Mohammad Tawfik also proposed that the government reduce the current tax tariff or implement any reduction in stages to attract new foreign investors.
“Even incentives to more focused foreign investors such as rental premium rates and strategic locality selection also play a role.
“For example, by further expanding strategic industrial areas such as the Kulim Hi-Tech Park in Kedah where a cargo airport will be developed and will be closer to the Penang Port compared to access to other localities that have only one facility (either airport or port).

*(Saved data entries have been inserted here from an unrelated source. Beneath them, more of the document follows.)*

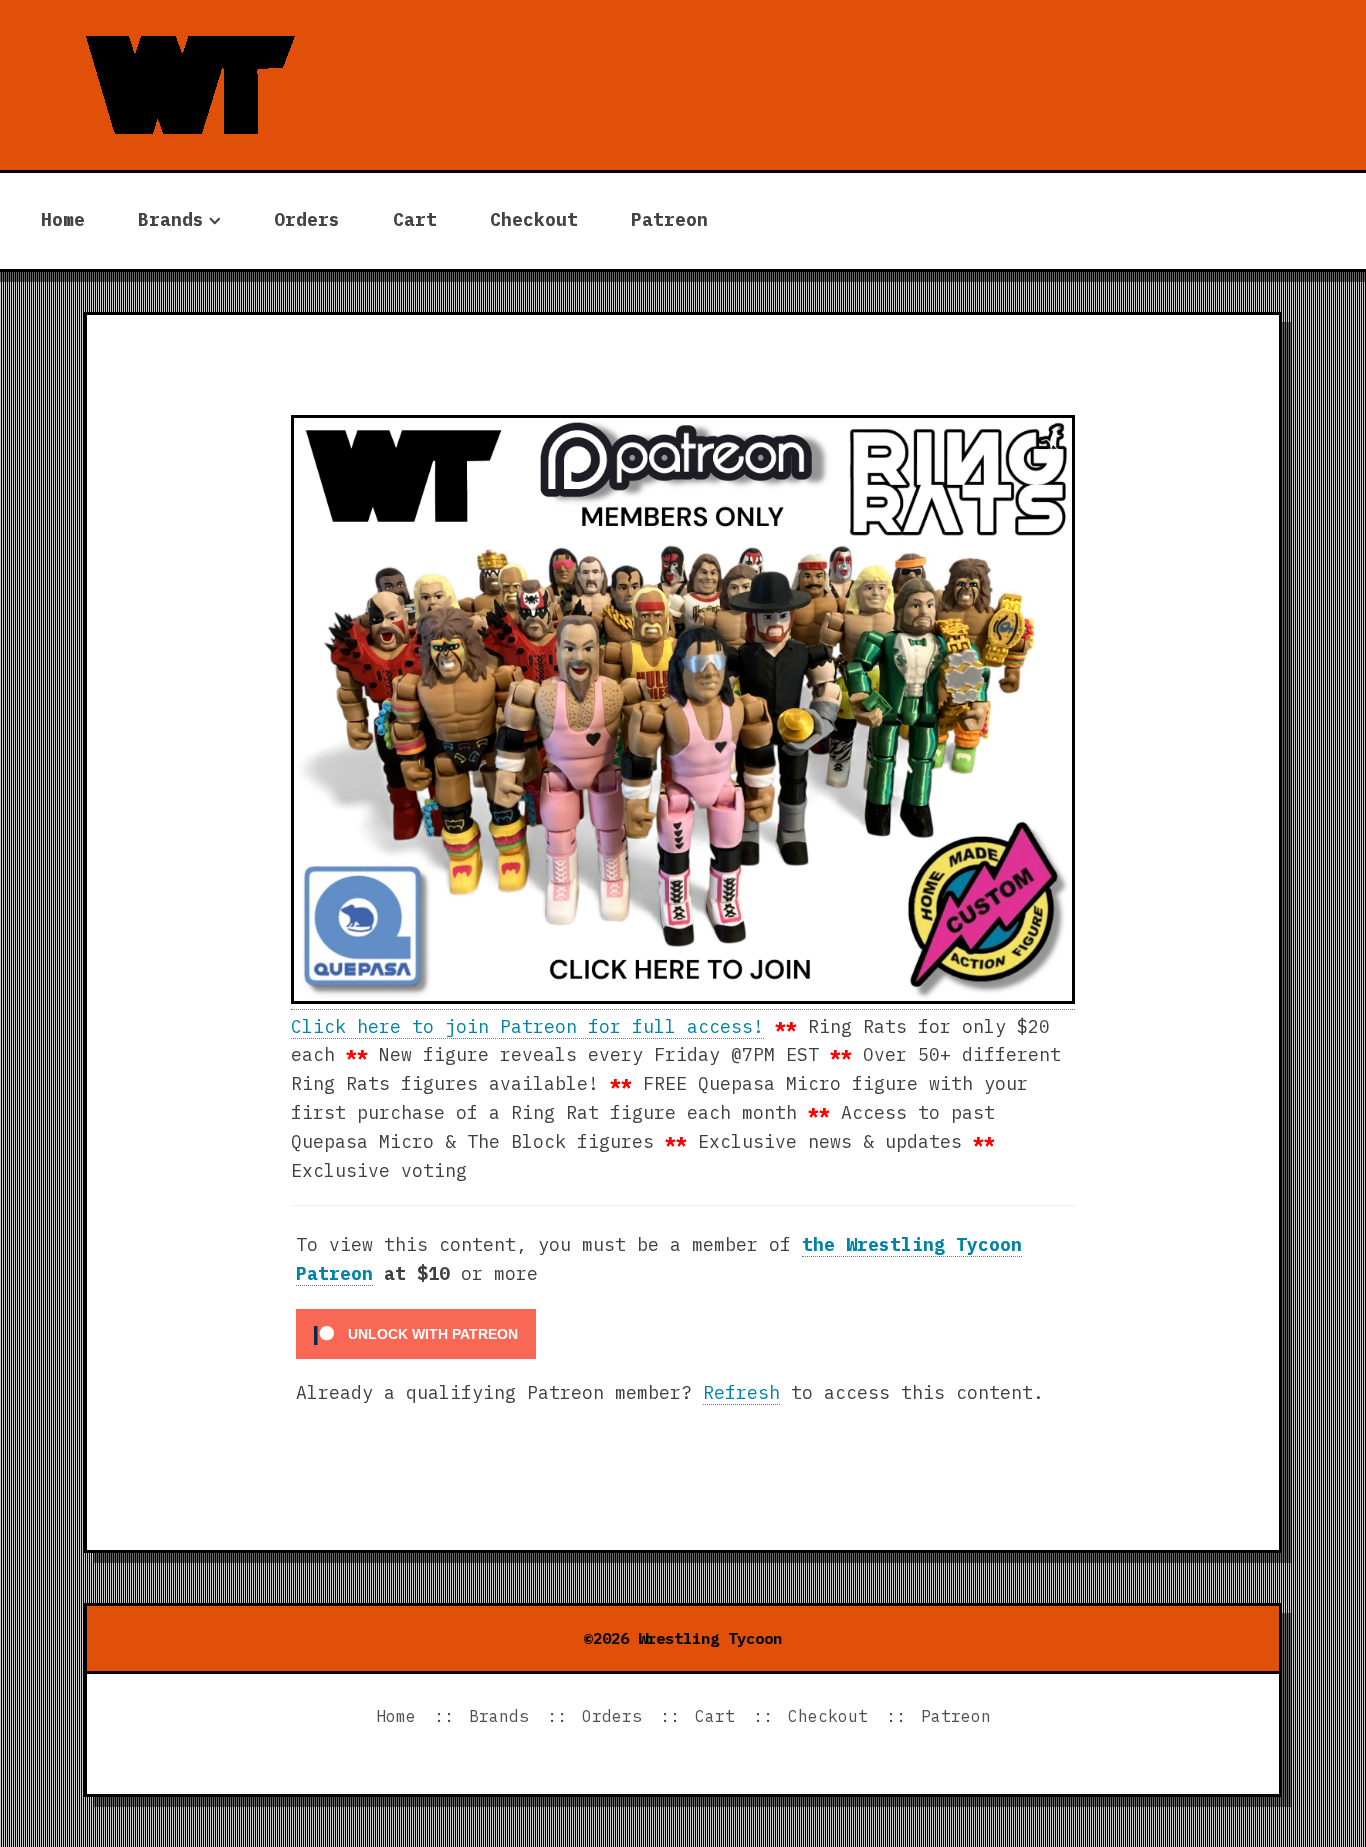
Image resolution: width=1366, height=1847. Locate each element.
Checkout (534, 219)
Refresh (741, 1392)
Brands (171, 219)
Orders (307, 219)
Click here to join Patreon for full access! (527, 1026)
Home (63, 219)
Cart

“The distance between the port and the proposed Kulim cargo airport is only about 20 minutes away,” he added.
In the nine month of 2020, Malaysia recorded RM109.8 billion worth of approved investments in the manufacturing, services and primary sectors, according to MITI.
The manufacturing sector contributed RM65.3 billion or 59.5 per cent, followed by services (RM42.8 billion or 39.0 per cent) and primary sector (RM1.7 billion or 1.5 per cent).
These investments involved 2,935 projects and will create 64,701 jobs in Malaysia.
Of the total investments approved, the domestic direct investment (DDI) accounted for 61.2 per cent, or RM67.2 billion, while the FDI made up the rest or RM42.6 billion.
The top five sources of approved FDI for the three sectors were China (RM17 billion), Singapore (RM8 billion), the US (RM2.8 billion), Switzerland (RM2.8 billion), and the Netherlands (RM2.4 billion).
Compared to the corresponding period last year, the DDI in the manufacturing sector saw a leap of 45.5 per cent to RM25.9 billion while the value of approved FDI increased by 3.2 per cent to RM39.4 billion.
As for 2021, MITI has identified 23 high-impact projects potentially capable of bringing in investments worth RM75.4 billion into the country.